In Leipzig findet derzeit die Frühjahrsbuchmesse statt - heuer mit einem Israel-Schwerpunkt mit rund 70 Veranstaltungen. Mit dabei sind Autorinnen und Autoren wie Meir Shalev, Lizzie Doron, Gila Lustiger und - allen voran als Stargast - Amos Oz.

Nach Leipzig ist er mit seinem neuen Roman gekommen: "Judas" wurde soeben von Mirjam Pressler ins Deutsche übersetzt. Sie wurde dafür mit dem Preis der Leipziger Buchmesse ausgezeichnet.

Mittagsjournal, 14.3.2015

Aus Leipzig,

Der 75-jährige Amos Oz gehört zu den bekanntesten Botschaftern seines Landes - nicht nur mit seinen Büchern, die in mehr als 40 Sprachen übersetzt wurden, sondern auch mit seinem politischen Engagement als Vertreter der Friedensbewegung und der Zwei-Staaten-Lösung.

"Auf der Seite von allen"

"Wenn es keinen Frieden gibt, werden uns die Araber eines Tages besiegen. Es ist nur eine Frage der Zeit und der Geduld", das sagt Schmuel, Protagonist in Amos Oz' neuem Roman "Judas". Von Politik, Religion und Liebe erzählt dieser Roman, von Treue und Verrat. Eingebettet in eine Dreiecksgeschichte im Jerusalem des Winters 1959/60 werden die Ideale des Zionismus verhandelt und die jüdisch-arabischen Konflikte.

"Dieses Buch ist voller Ideen, aber es ist kein Manifest", sagt Amos Oz. "Es geht hier um vier oder fünf ganz verschiedene Weltsichten, und jede einzelne hat meine volle Unterstützung und meine ganze Empathie.
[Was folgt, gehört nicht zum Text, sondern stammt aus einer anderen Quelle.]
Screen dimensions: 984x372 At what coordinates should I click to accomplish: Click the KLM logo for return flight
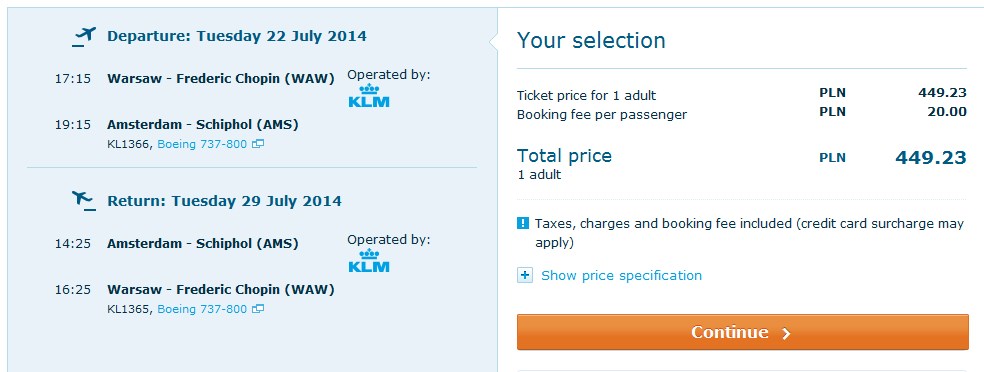[369, 260]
Ich bin auf der Seite von allen und gleichzeitig von niemandem."

"Acht Millionen halten sich für Messias"

Es sind jene großen Themen Fragen, die in seiner Heimat ohne Ende diskutiert werden, sagt Amos Oz: "Israel ist eine Nation mit acht Millionen Einwohnern, acht Millionen Premier-Ministern, acht Millionen Propheten, acht Millionen, die sich für Messias halten. Jeder hat sein persönliches Rezept für die sofortige Erlösung. Jeder redet ununterbrochen und keiner hört zu, außer mir. Ich mache Bücher daraus und davon lebe ich."

Judas habe ihn schon immer fasziniert, sagt Amos Oz - der Verrat und die Figur des Verräters: "Ich wurde in meinem Land selbst oft als Verräter beschimpft, aber ich trage das wie ein Ehrenzeichen am Revers, weil immer wieder in der Geschichte wurden große Männer von ihren Zeitgenossen 'Verräter' genannt, politische Führer wie Lincoln, Churchill oder de Gaulle. Sie wurden Verräter genannt, einfach weil sie ihrer Zeit voraus waren." Bei seiner Beschäftigung mit Judas ist Amos Oz zu dem Schluss gekommen, dass diese Geschichte das Tschernobyl des Antisemitismus sei.

"Bin hier wegen Böll, Lenz und Bachmann"

Als Kind Ost-europäischer jüdischer Flüchtlinge und Nazi-Überlebender war er sich vor 50 Jahren gedacht, dass er nie einen Fuß auf deutschen Boden setzen werde, dass er nie irgendein deutsches Produkte kaufen würde, erklärte Amos Oz, aber: "Die Bücher konnte ich nicht boykottieren, weil dann wäre ich genauso wie jene gewesen, die ich verachtete. Und ich habe die Bücher der deutschen Nachkriegs-Autoren gelesen. Sie haben einige meine Ansichten über Deutschland verändert. Ich bin heute nicht in Leipzig wegen der deutsch-israelischen Politiker, ich bin hier wegen Heinrich Böll und Günter Grass, wegen Siegfried Lenz, Ingeborg Bachmann und Hans-Magnus Enzensberger. Es ist die Kraft der Literatur."